TASK TO CARRY OUT :: Skipping all pictures, please restate word for word the lines from the one that contains "This screenshot has" through the last line of the entries.

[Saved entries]
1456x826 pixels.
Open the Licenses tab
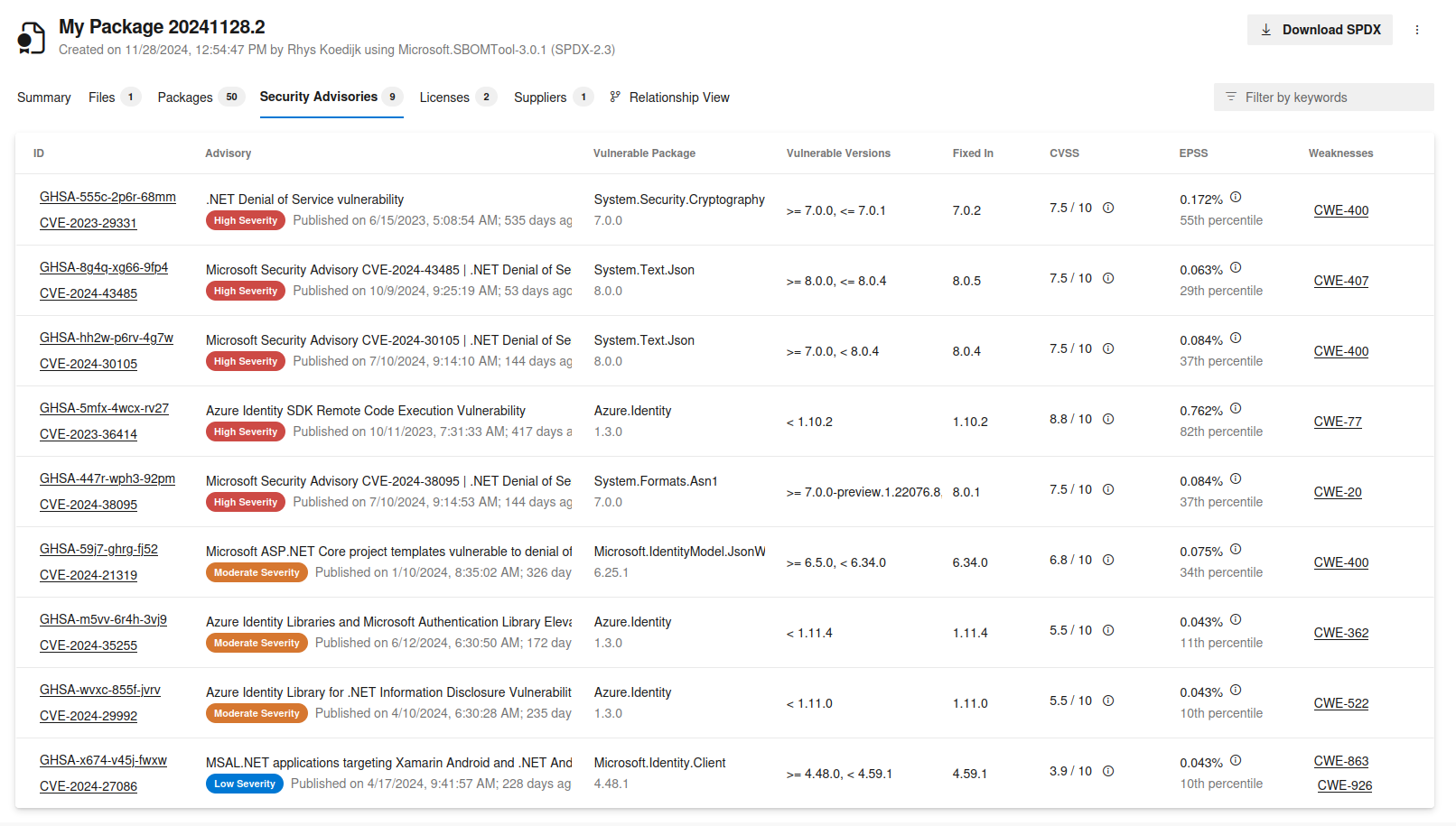click(443, 97)
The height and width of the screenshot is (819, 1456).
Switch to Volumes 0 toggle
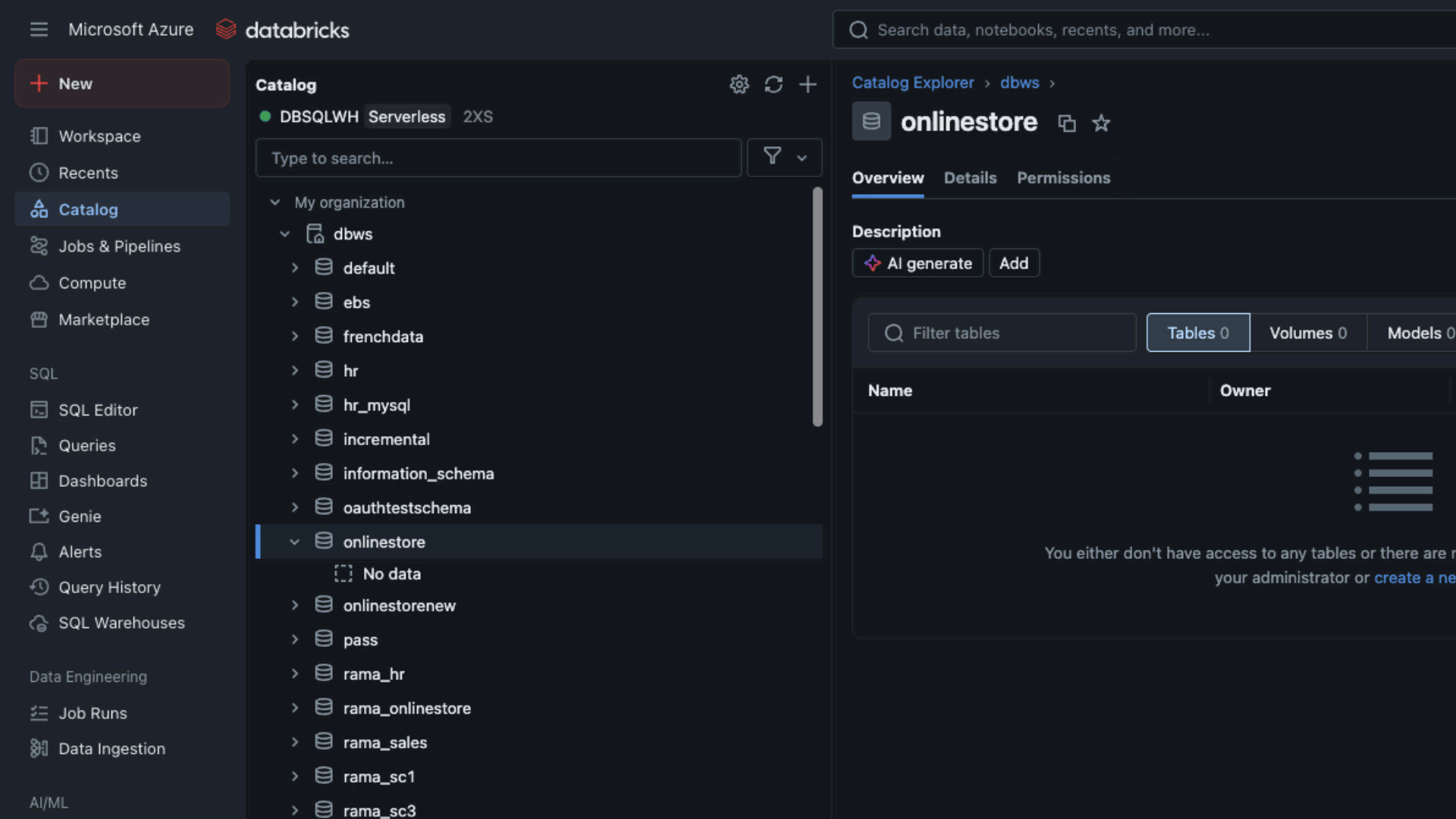(x=1307, y=333)
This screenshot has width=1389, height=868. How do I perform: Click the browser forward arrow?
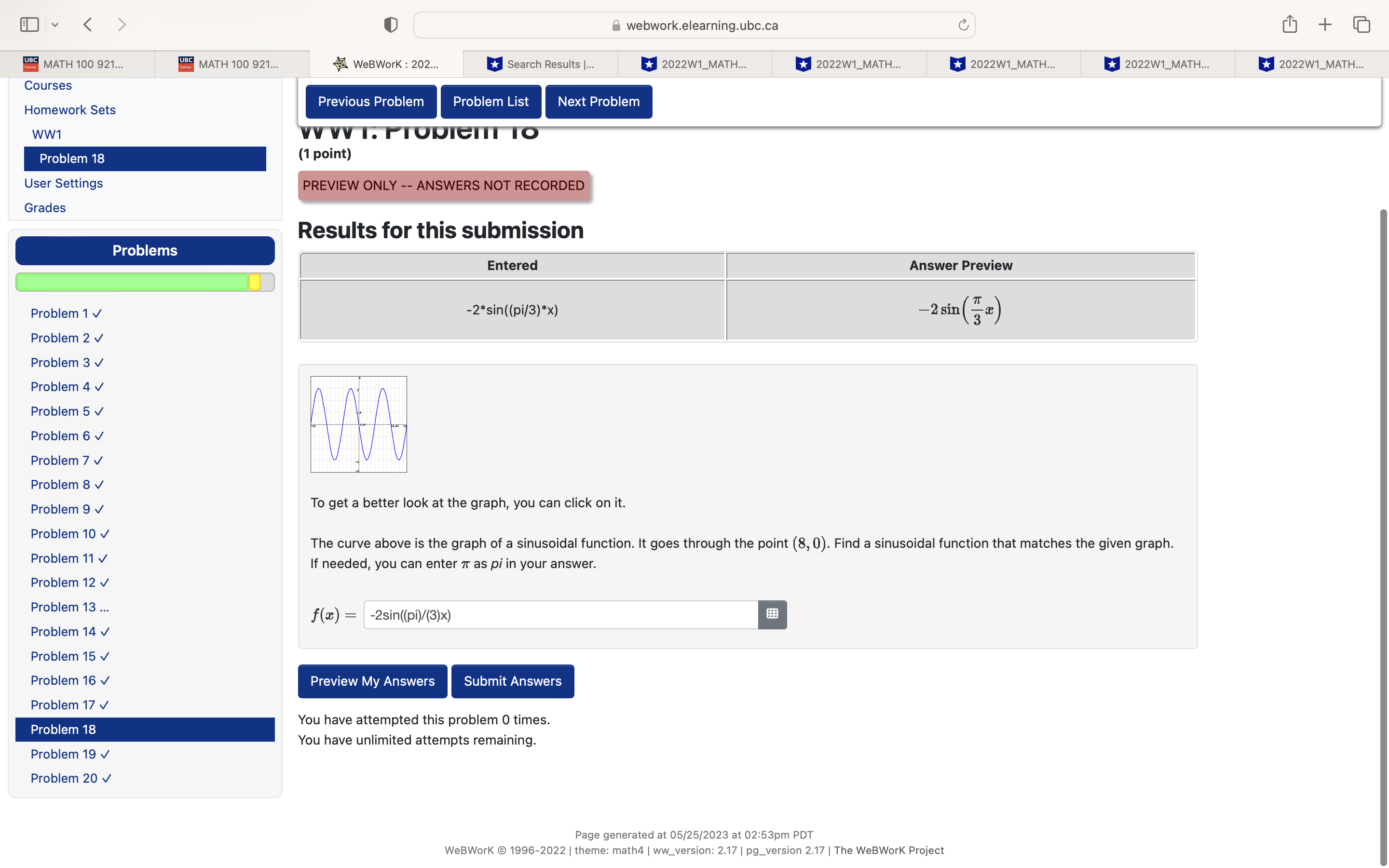click(x=122, y=24)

ANSWER BOX ::
This screenshot has width=1389, height=868. How do I perform: Click the browser forward arrow?
click(x=122, y=24)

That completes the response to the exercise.